Ho-Sheng Hsiao
2 min readOct 28, 2016

--

I am a developer. I had used Linux on a laptop from way back in 2005. I have been using Vim for development for at least 10 years now and only recently switch to Spacemacs.

Like many developers who use vim or vim key bindings, my first thought on this was, well, where’s the ESC key going to be? And then I realized I probably will bind it to CAPSLOCK. I don’t use it for CTRL. If anything, reaching for that ESC key is hard on my fingers. I had worn out the tiny ESC key on laptops before.

I’d like to address some points brought up in this article. I agree with many, I think Apple is a long decline. Having also seen the changes from Maverick -> Yosemite -> El Capitan and now macOS, I knew there were incremental changes that were moving the MBP away from being a great developer laptop.

However, I also know that in the bigger picture, our jobs and livelihood as software developers will change. There will be less direct coding, and only old fogies like me would know it. It will be seen as a black art. The generation growing up right now may never see lines of code or version control, and instead train AI modules that fit together like lego blocks.
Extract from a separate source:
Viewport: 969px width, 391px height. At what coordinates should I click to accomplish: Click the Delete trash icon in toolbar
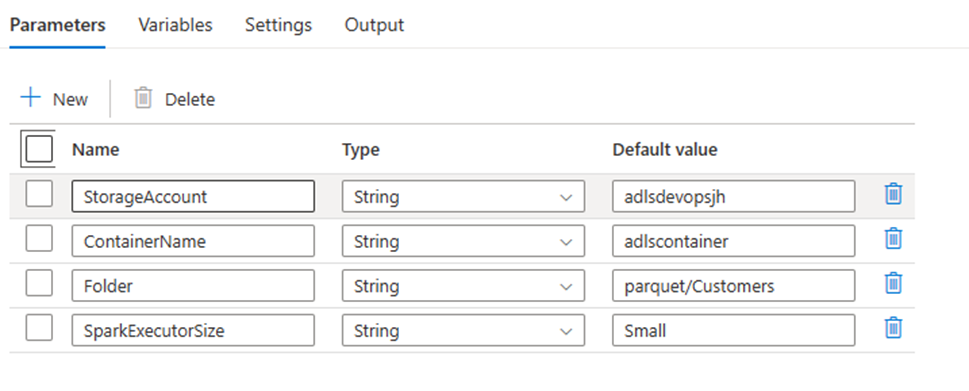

It’s the same with power and speed on the MBP. No one has really advanced their clock speed. I mean, seriously, if I want high CPU clock speeds, I might as well get one of those POWER9 workstations running Linux — but what would I use that for? I don’t write games. I don’t write AIs. And if I wrote AIs, I would want access to say, one of those NVIDIA deep-learning-in-a-box and hook it up to the laptop via a high-speed connector.

I used to run Linux VMs to do development. I write mostly backened code, so it isn’t as if I need to run Windows to test things in the front end. 16 GB is plenty, and yeah, 32 GB would be nice, but I can live without it.

My point is that change is happening. Change is always scary. You might not always agree with change — I certainly don’t always — but change is, paradoxically, the one constant. Change means letting something go and letting something die for something else to come in.

So RIP Macbook Pro for developers. It’s not so much that Apple is losing it’s way, it’s that even if it doesn’t look like it, even developers and how they develop will also be disrupted and become obsolete.